• **EXCERPTED PASSAGE**
============================================================
HeartSaVioR commented on code in PR #36073:
URL: https://github.com/apache/spark/pull/36073#discussion_r843414788


##########
sql/core/src/main/scala/org/apache/spark/sql/execution/streaming/state/SymmetricHashJoinStateManager.scala:
##########
@@ -272,12 +289,36 @@ class SymmetricHashJoinStateManager(
         if (index != numValues - 1) {
           val valuePairAtMaxIndex = keyWithIndexToValue.get(currentKey, 
numValues - 1)
           if (valuePairAtMaxIndex != null) {
+            // likely case where last element is non-null and we can simply 
swap with index
             keyWithIndexToValue.put(currentKey, index, 
valuePairAtMaxIndex.value,
               valuePairAtMaxIndex.matched)
           } else {
-            val projectedKey = getInternalRowOfKeyWithIndex(currentKey)
-            logWarning(s"`keyWithIndexToValue` returns a null value for index 
${numValues - 1} " +
-              s"at current key $projectedKey.")
+            // Find the rightmost non null index and swap values with that 
index,
+            // if index returned is not the same as the passed one
+            val nonNullIndex = getRightMostNonNullIndex(index + 
1).getOrElse(index)
+            if (nonNullIndex != index) {
+              val valuePair = keyWithIndexToValue.get(currentKey, nonNullIndex)
+              keyWithIndexToValue.put(currentKey, index, valuePair.value,
+                valuePair.matched)
============================================================
• **DATA EXTRACT**
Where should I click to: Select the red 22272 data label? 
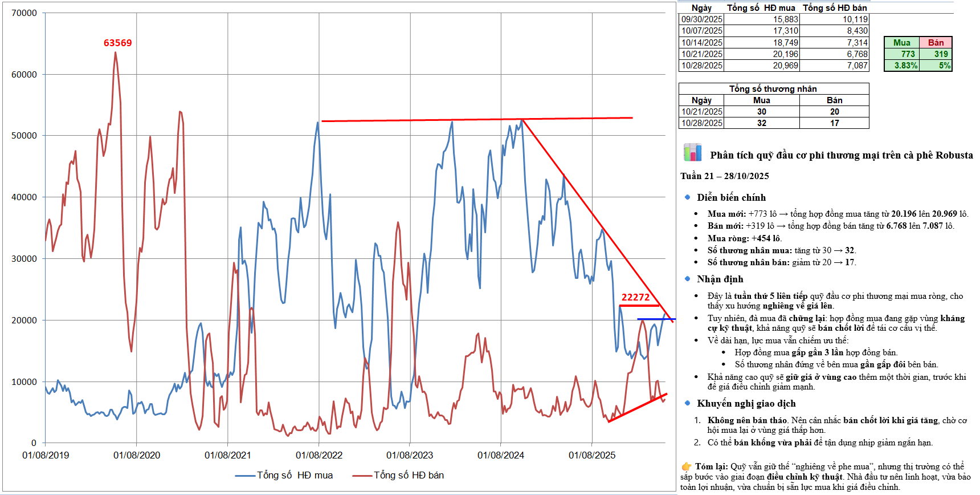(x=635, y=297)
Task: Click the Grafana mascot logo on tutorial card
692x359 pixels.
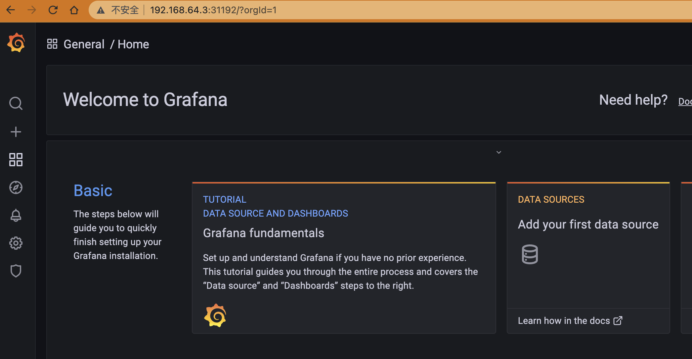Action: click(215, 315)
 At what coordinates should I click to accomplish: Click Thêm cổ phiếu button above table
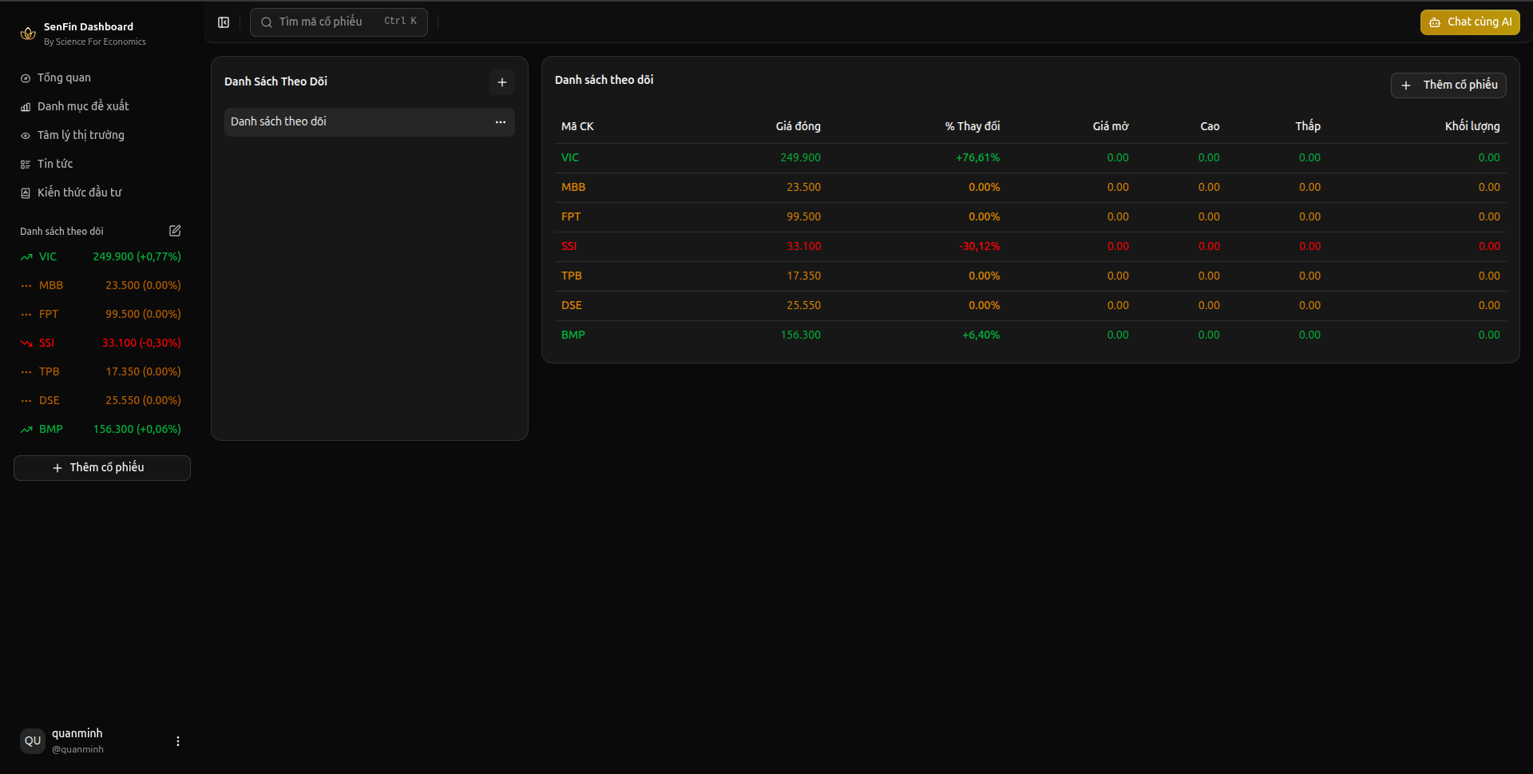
============================================================
• **EXERCISE SET**
**A)** In the Spark code review comment, which pull request number is the comment posted on?
**B)** Please pick up the Spark code review diff right after its last line and continue it.

• **ANSWERS FOR THE EXERCISE**
**A)** PR #36073.

**B)**
+            }
+
+            // If nulls were found at the end, get the projected key and log a 
warning
+            // for the range of null indices.
+            if (nonNullIndex != numValues - 1) {
+              val projectedKey = getInternalRowOfKeyWithIndex(currentKey)
+              logWarning(s"`keyWithIndexToValue` returns a null value for 
indices " +
+                s"with range from startIndex=${nonNullIndex + 1} " +
+                s"and endIndex=${numValues - 1} " +
+                s"at currentKey=$projectedKey.")

Review Comment:
   Yeah there are two options, log or not. I don't think obfuscation (which can 
be decodable by us) would work in anyway. We are assuming attackers here, who 
are experts on figuring out how to decode in arbitrarily encoded one, and we 
expose the code how to encode. What we can do is what they can eventually do.
   
   I generally agree that logging data could be considered as a security issue. 
If we are enforced to respect the clean and stable security policy then it 
would have been very clear, but we are yet having such thing on the decision 
and it is up to the reviewers/committers.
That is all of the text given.